Two of the most famous figures in the Democratic Party, Senators Joseph Lieberman and Hillary Clinton, have introduced the Media Marketing Accountability Act of 2001, which, among other things, would make it illegal to market or promote adult-rated rap and rock-and-roll albums to kids under 17 and would empower the Federal Trade Commission to decide which R-rated films may be marketed to minors.

In April, Senator Clinton said, "If you label something as inappropriate for children and then go out and target it to children, you are engaging in false and deceptive advertising." And this summer Democrats, occasionally joined by some Republicans, have browbeaten entertainment-industry leaders at Congressional hearings, accusing them of evading the rating system and selling salacious material to young people. But the R rating on films doesn't mean kids under 17 shouldn't see them; it means they shouldn't see them without an adult. Many parents want their kids to see such R-rated films as Billy Elliot and Erin Brockovich. As for records, the "parental advisory" sticker informs the buyer that the record contains profanity, but it does not have an age recommendation.

Lieberman disingenuously says, "We're not asking the FTC to regulate content in any way, or even to make judgments about what products are appropriate for children." But that's precisely what his radical bill does. It empowers the FTC to "establish the criteria" for new ratings for records and films, and would legally require record companies and film studios to create and implement "an age-based rating or labeling system." Marketing would be deemed to be targeting minors if "the Commission determines that the advertising or marketing is otherwise directed or targeted to minors." With the FTC defining marketing to minors on the basis of FTC-mandated ratings criteria, backed by the crippling financial penalties for "unfair or deceptive acts or practices," it would be able to decide which music and movies could be mass-marketed and thus, by and large, which ones would be released.

Lieberman and Clinton apparently believe that federal bureaucrats are the ideal arbiters of the appropriateness of entertainment for teenagers. Lieberman told, "We know the difference between Schindler's List and Saving Private Ryan and some of the slasher flicks that are aimed at teenage boys. That's a decision best left to the administrative agency."

Two days before the legislation was introduced, the FTC issued a surreal report that criticized record companies for advertising stickered albums on the World Wrestling Federation TV show SmackDown! because 36 percent of its audience is under 18. So according to the FTC it's OK for younger teens to watch guys knocking the living daylights out of each other, but it's not OK to sell rap music to those same kids! Not surprisingly, more than 70 percent of the albums the FTC monitored were by African-American artists. (The FTC also included the rock band Rage Against the Machine, whose lyrics are frequently political, on the list.) At the Hip-Hop Summit in June, attended by African-American leaders including Cornel West, Martin Luther King III, Louis Farrakhan and several black members of Congress, even those who criticized the content of certain albums agreed that this legislation is dangerous and unfair.

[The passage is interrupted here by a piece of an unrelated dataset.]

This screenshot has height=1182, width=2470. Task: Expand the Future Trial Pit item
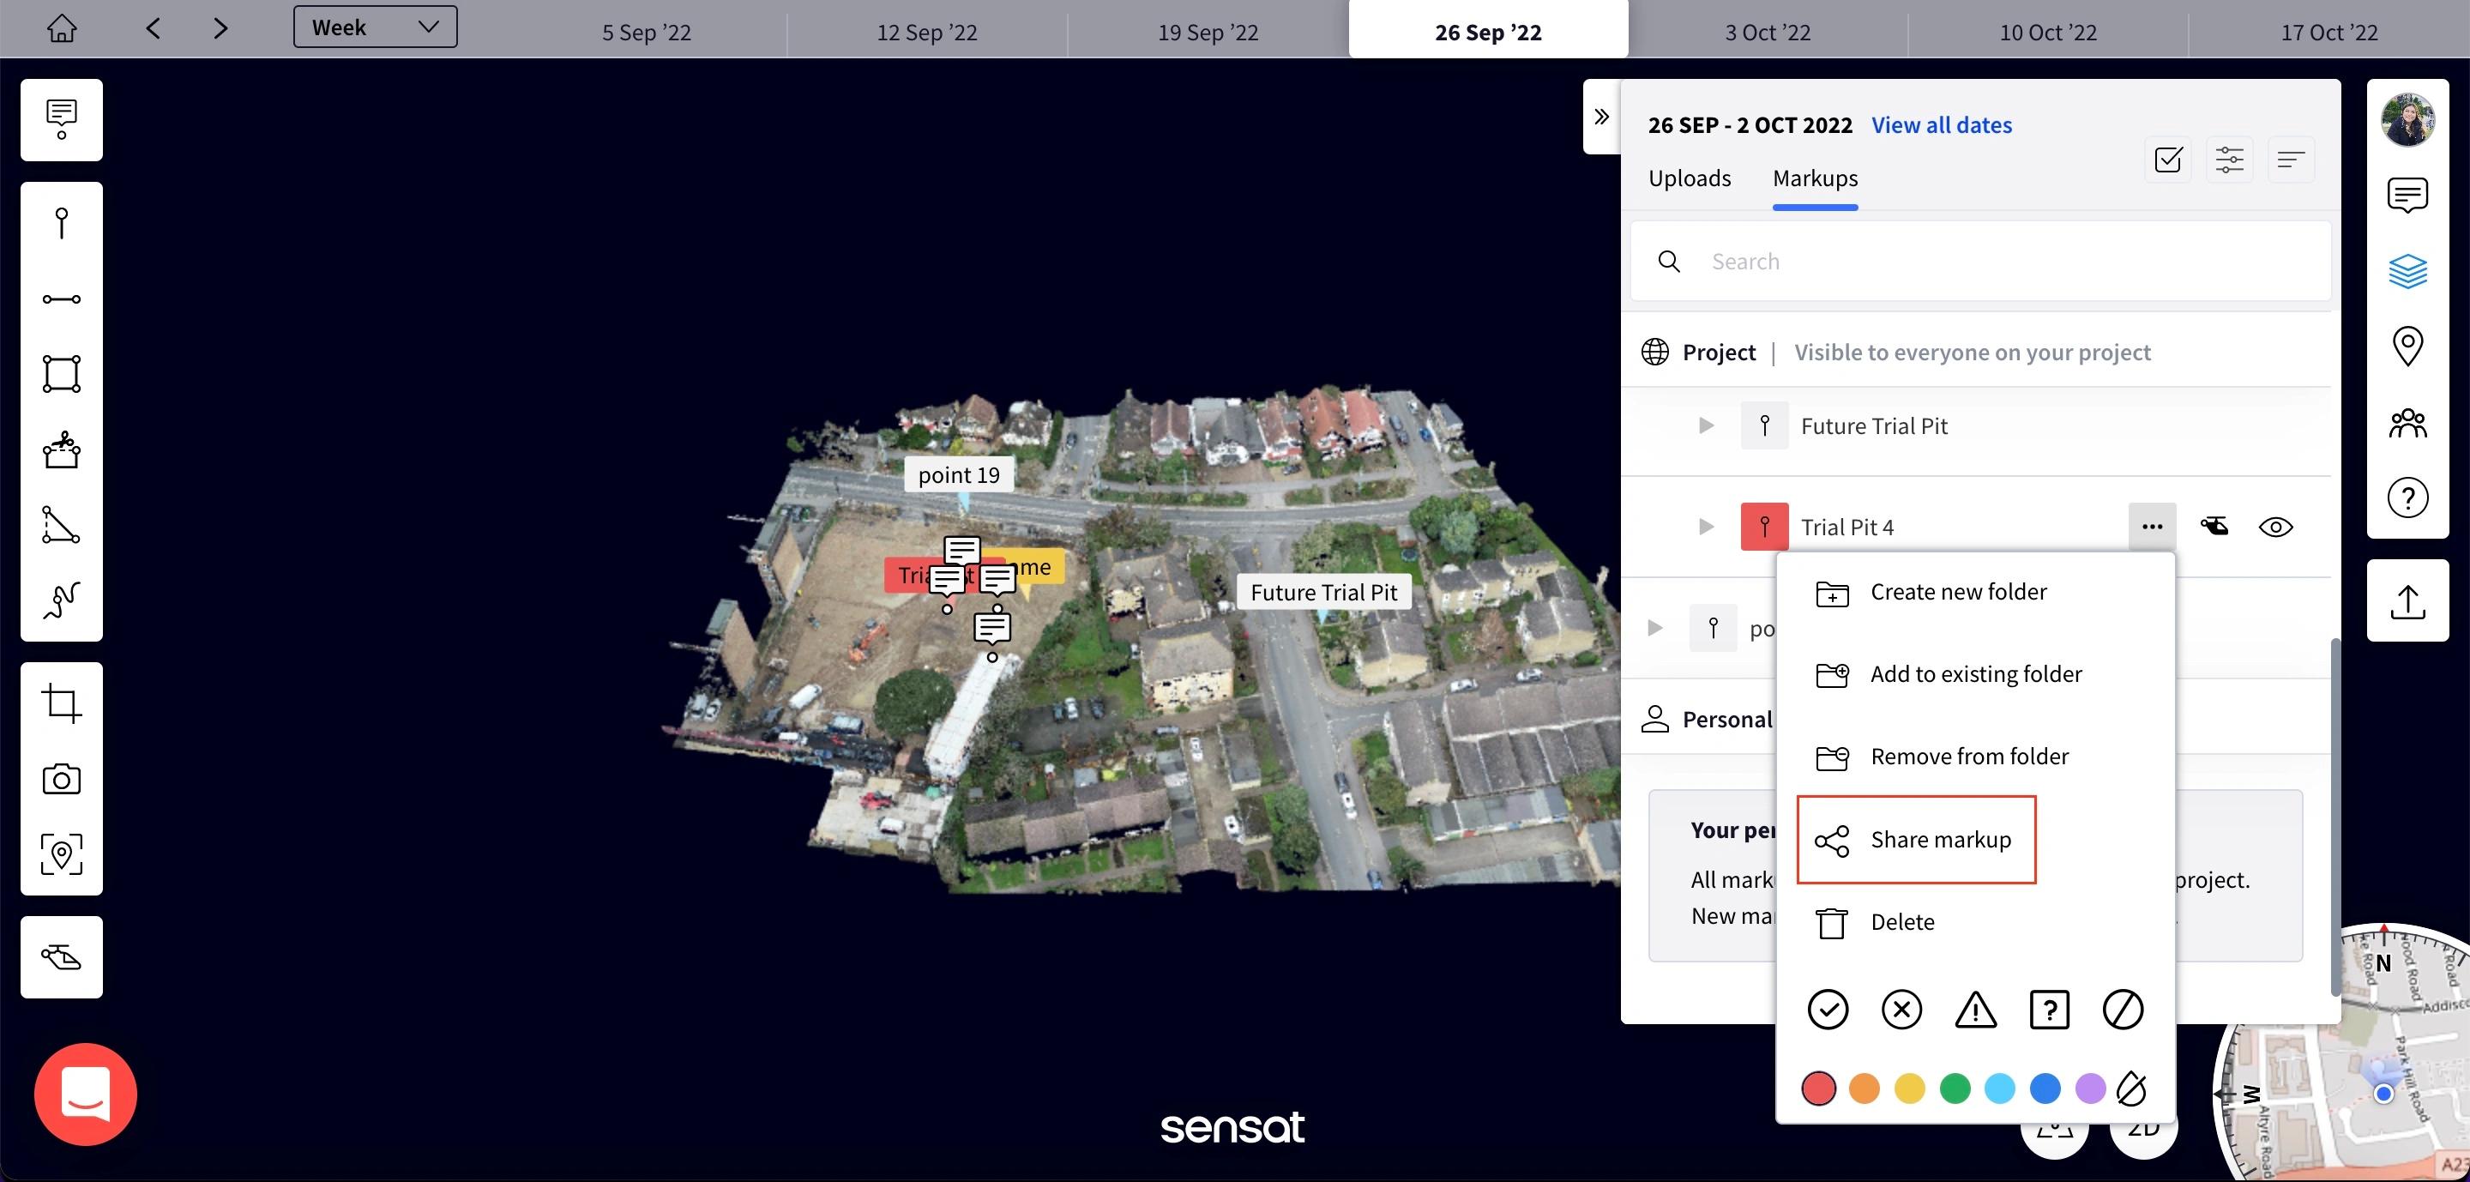point(1706,426)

While the FTC investigation was conducted in response to the Columbine murders, Lieberman is a one-man slippery slope who makes no bones about his desire to regulate nonviolent dirty words, complaining that "the leading music companies…have been doing little if anything to respond to the FTC report and curb the marketing of obscenity-laced records to kids."

Although the Washington elite focuses its rhetoric on corporations, young people view these outbursts as attacks on youth culture. Just as baby boomers didn't view Bob Dylan and the Beatles as "products" of CBS and EMI, today's young people view rap and rock music as their own culture, which appears to be precisely what middle-aged pundits hate about it. George Will, for example, castigated rap lyrics last September on ABC's This Week. Six months later, Will lavished praise on Sopranos executive producer David Chase for his creation. Both Eminem's Slim Shady and Chase's Tony Soprano are violent, bigoted characters whose humanity and contradictions are nonetheless illuminated by their creators. The primary difference is that rap is the cultural language of young people.

Obviously, people of good will disagree about culture, and there is nothing wrong with fierce criticism of any genre. But Lieberman et al. want to go far beyond criticism. They want government to have veto power over the marketing, and thus the economic viability, of entertainment.

By supporting this legislation Democrats may pick up a few "swing voters" who like the symbolism of entertainment-bashing, but in doing so they risk alienating young voters, fans of pop culture of all ages and civil libertarians. It is hard to imagine the young people who still turn out in the thousands to hear Ralph Nader speak at campuses being attracted by Lieberman's approach. Voter turnout among young people is at an all-time low, around 28 percent; and according to Voter News Service, while Clinton had a 12-percentage-point margin over Bush among 18-29 year olds in 1992 and a 19-percentage-point margin in 1996, Gore-Lieberman won this demographic by a mere 2 percent in 2000. None of the published postelection analyses by Democrats have focused on restoring turnout or Democratic margins among young voters.

Condescending to, alienating and demeaning young people is bad morally and bad politically. No progressive movement has ever succeeded without young people. Continued culture-bashing by Democrats opens the door for more erosion of their natural base to culture-savvy libertarians like Jesse Ventura.